Task to complete: Beginning at the line that contains "Given: Click the @BPUnion handle", repeat each line exactly through the last one of the records below, and leave out the pictures.

[Data shown Boundary: Start]

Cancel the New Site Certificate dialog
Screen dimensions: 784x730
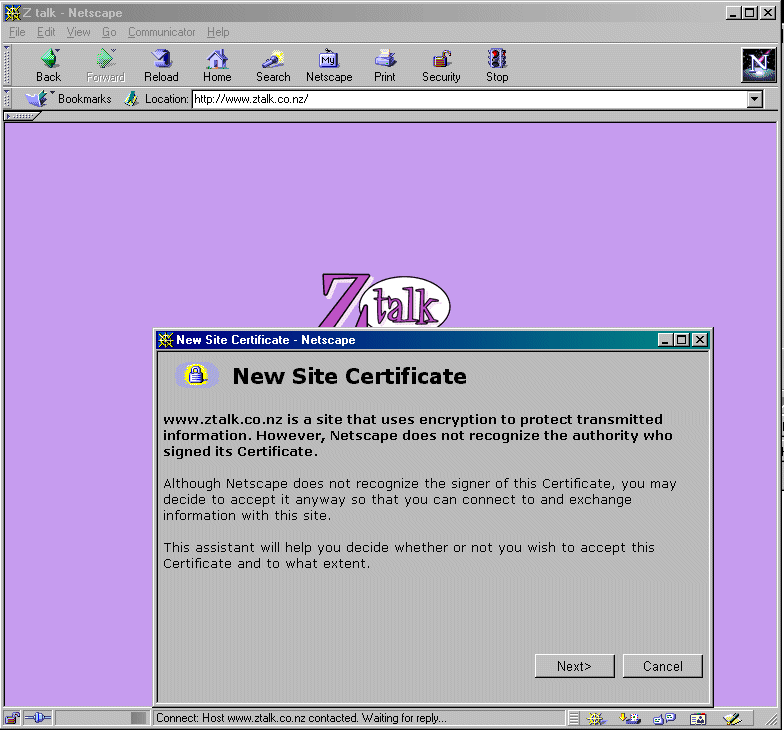(662, 666)

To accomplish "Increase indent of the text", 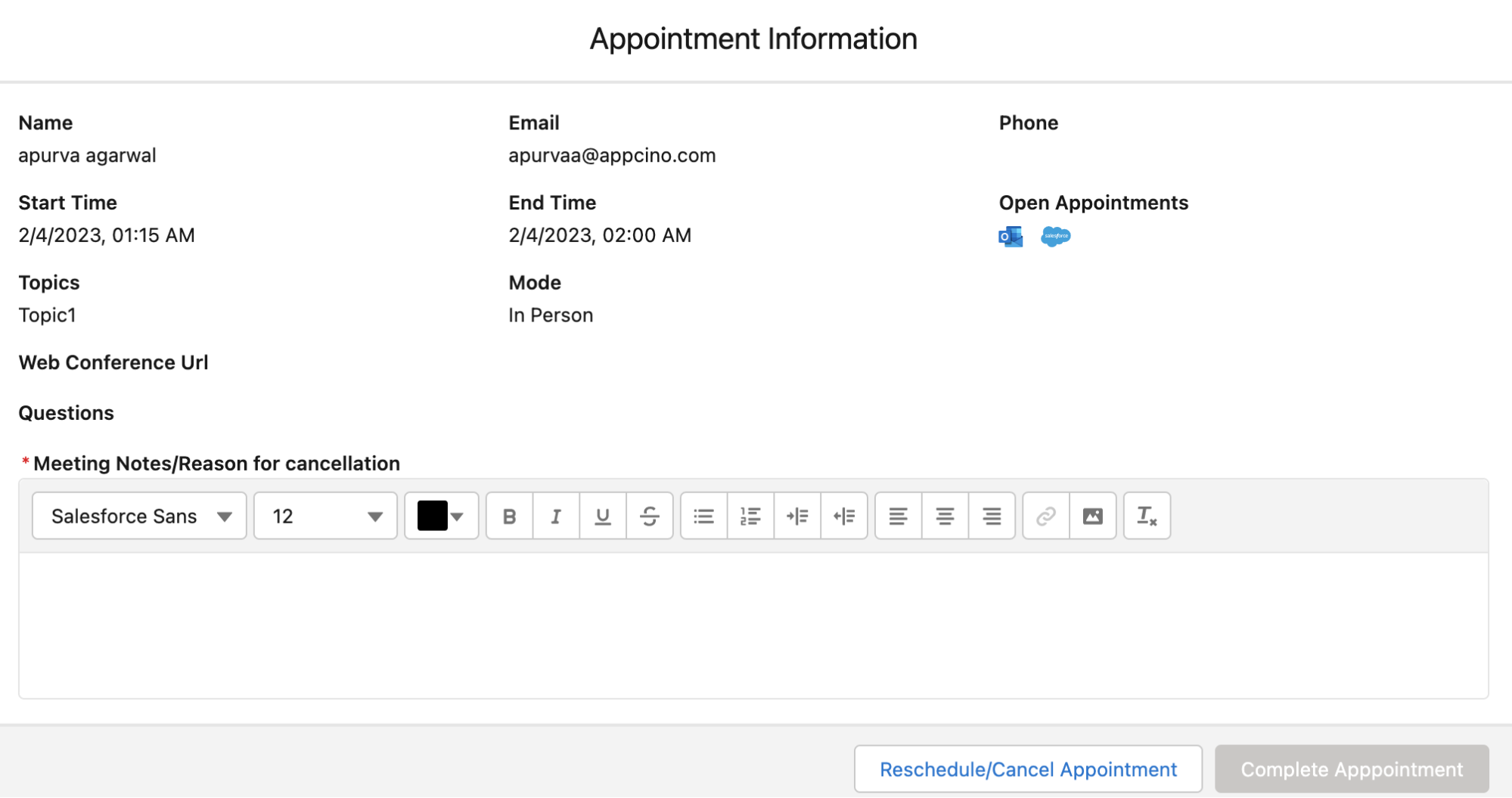I will (x=797, y=516).
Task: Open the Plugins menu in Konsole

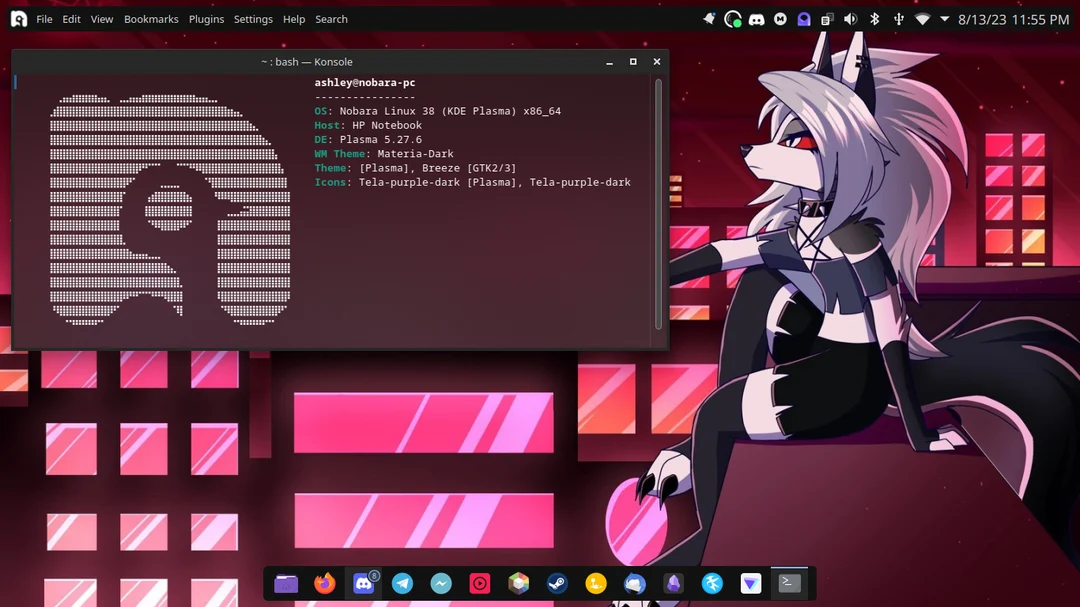Action: pyautogui.click(x=206, y=18)
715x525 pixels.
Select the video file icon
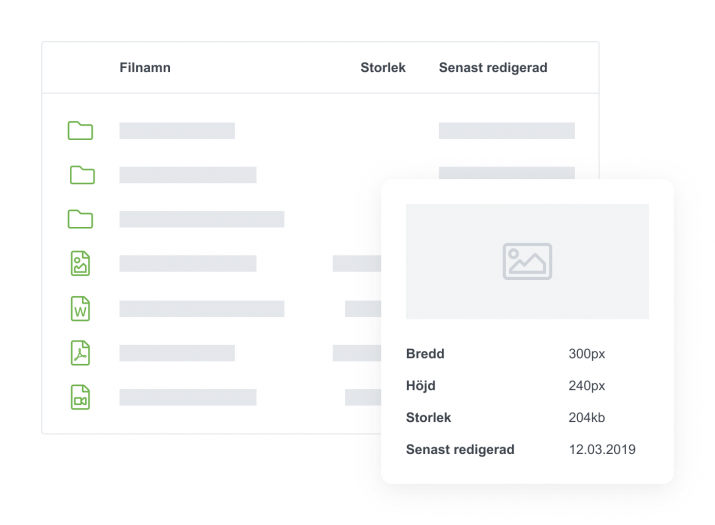click(x=80, y=397)
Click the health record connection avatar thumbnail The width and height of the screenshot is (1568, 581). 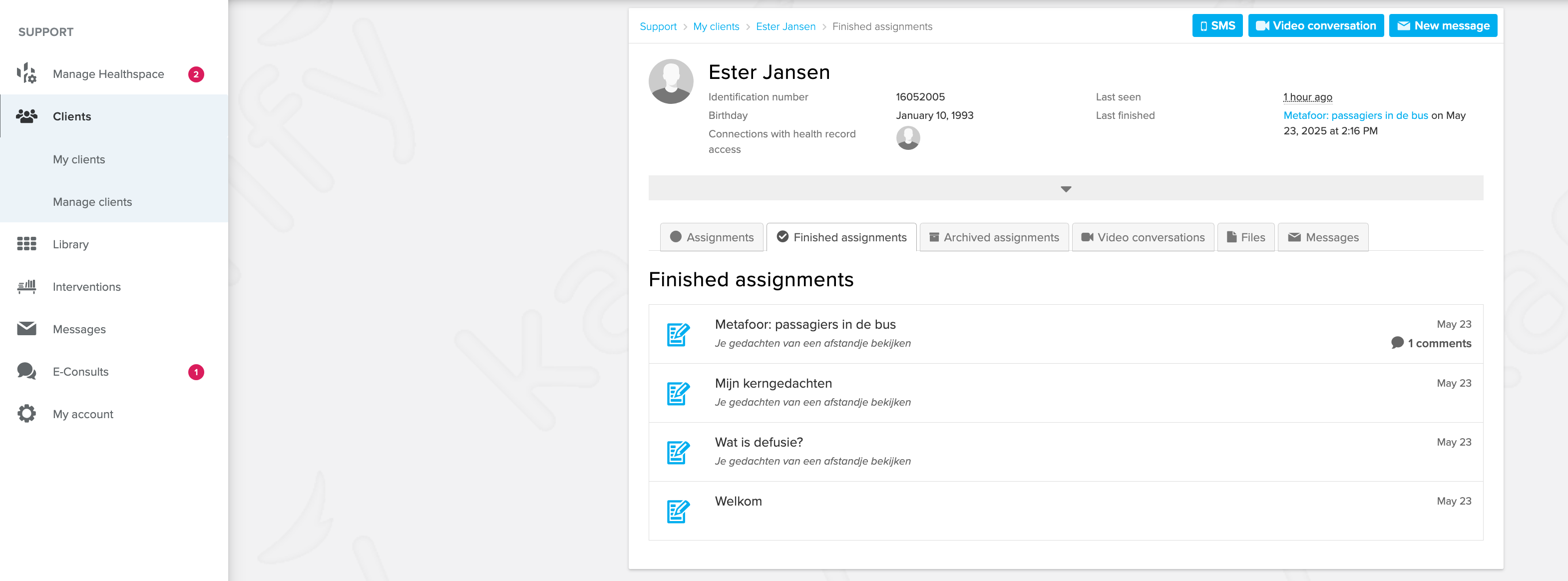click(x=907, y=138)
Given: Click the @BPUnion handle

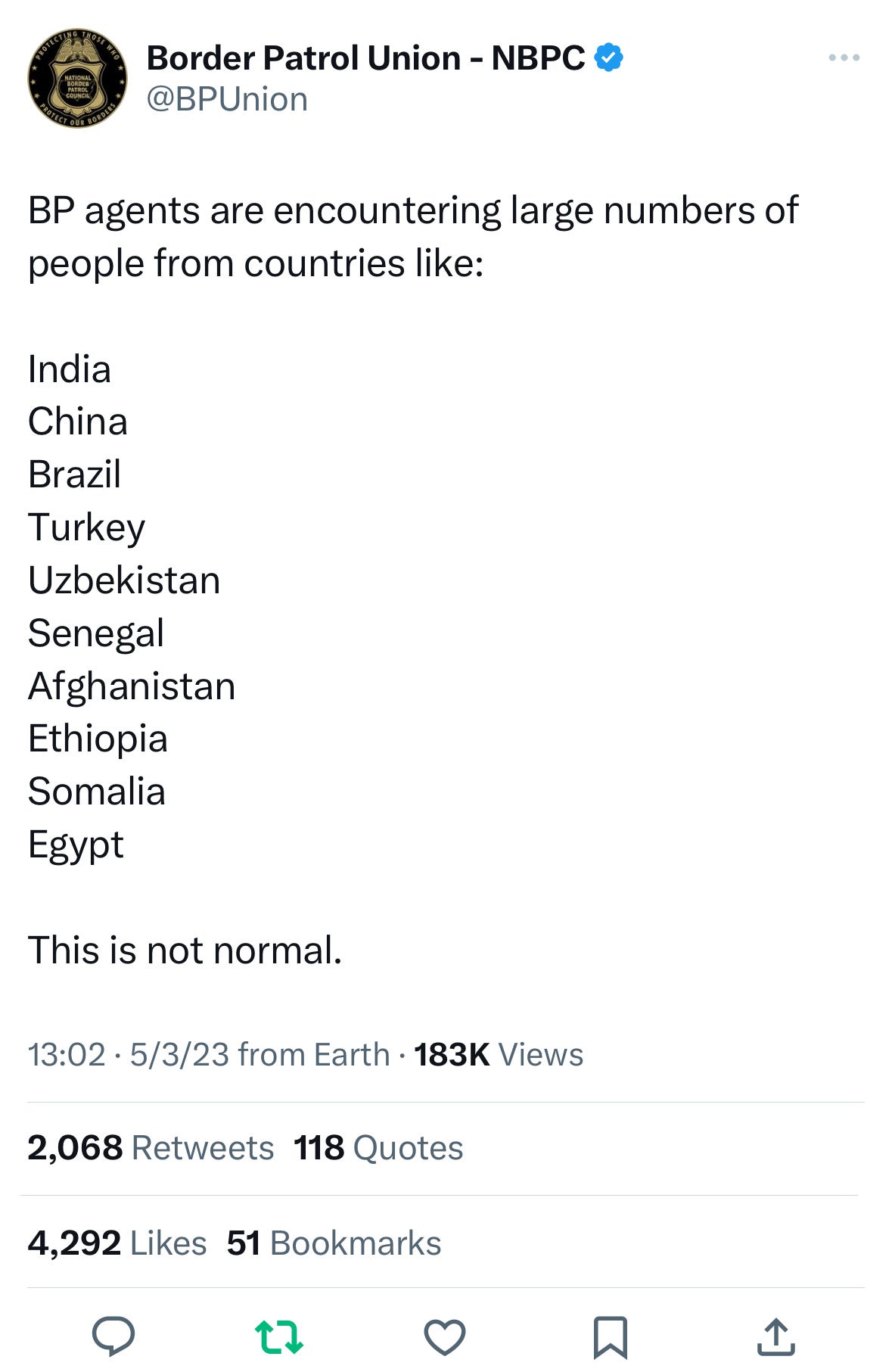Looking at the screenshot, I should pyautogui.click(x=227, y=99).
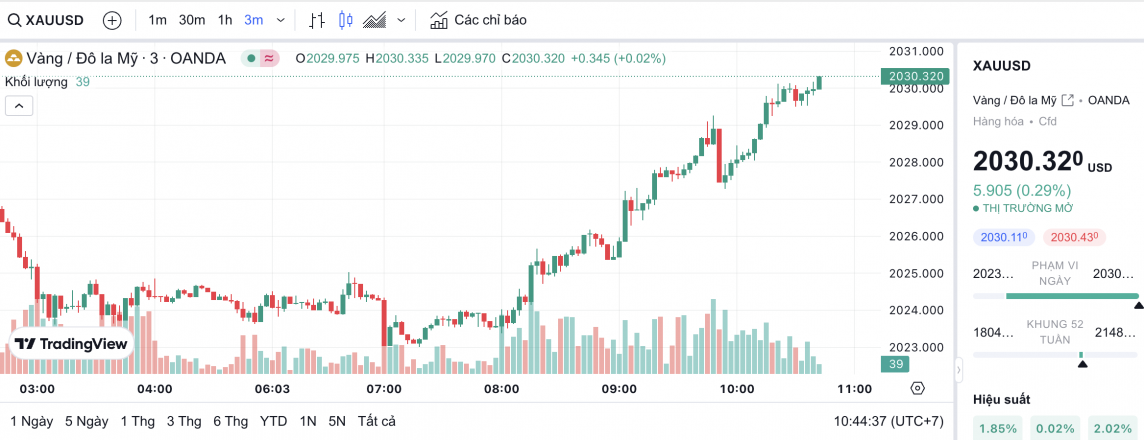
Task: Toggle the market status indicator pill
Action: pyautogui.click(x=260, y=58)
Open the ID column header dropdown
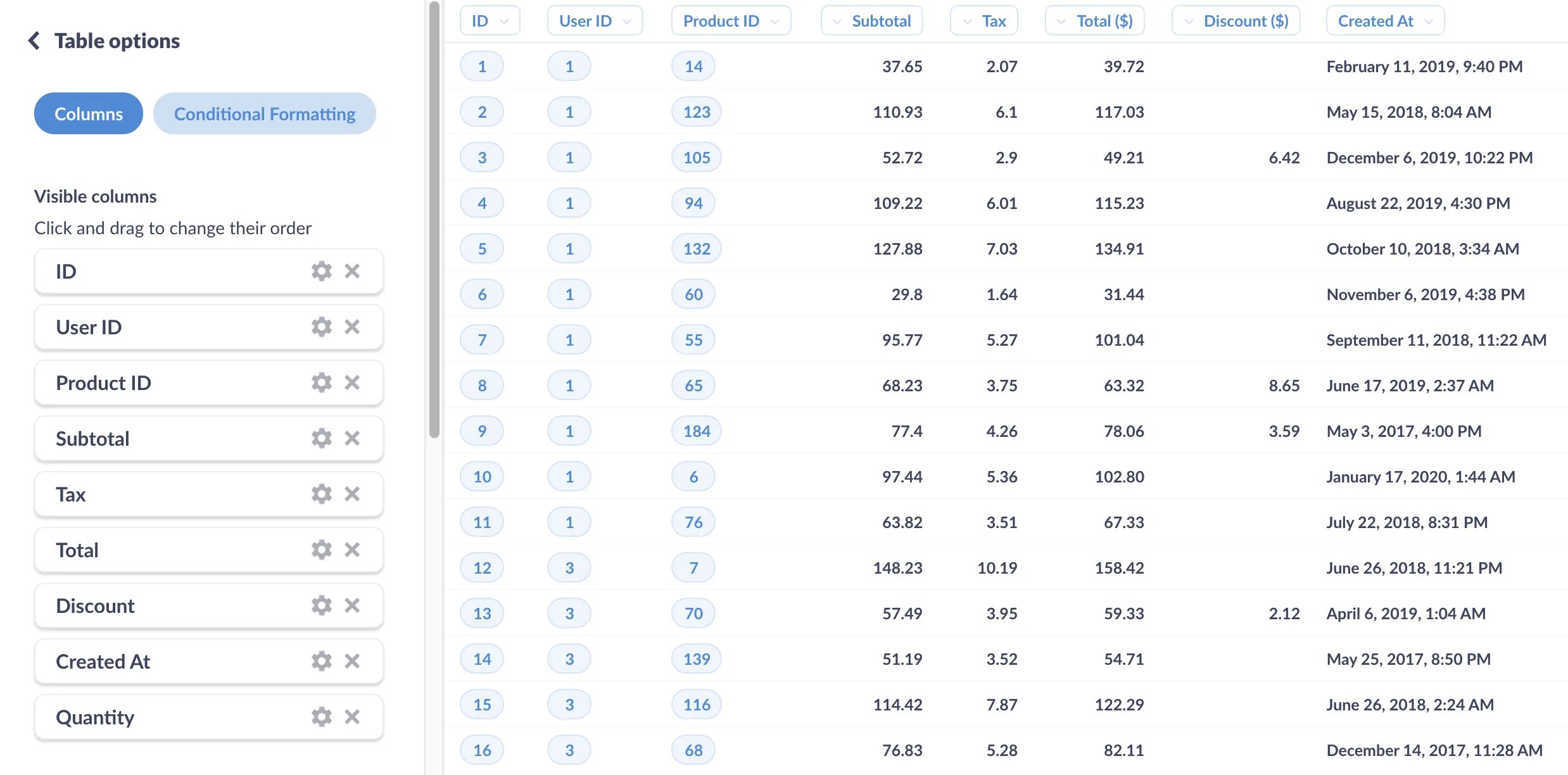The image size is (1568, 775). click(505, 21)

[Data shown Boundary: End]

Written answer:
Given: Click the @BPUnion handle

Looking at the screenshot, I should pyautogui.click(x=227, y=99).
Task: Toggle the market status indicator pill
Action: pyautogui.click(x=260, y=58)
Open the ID column header dropdown
The image size is (1568, 775). click(505, 21)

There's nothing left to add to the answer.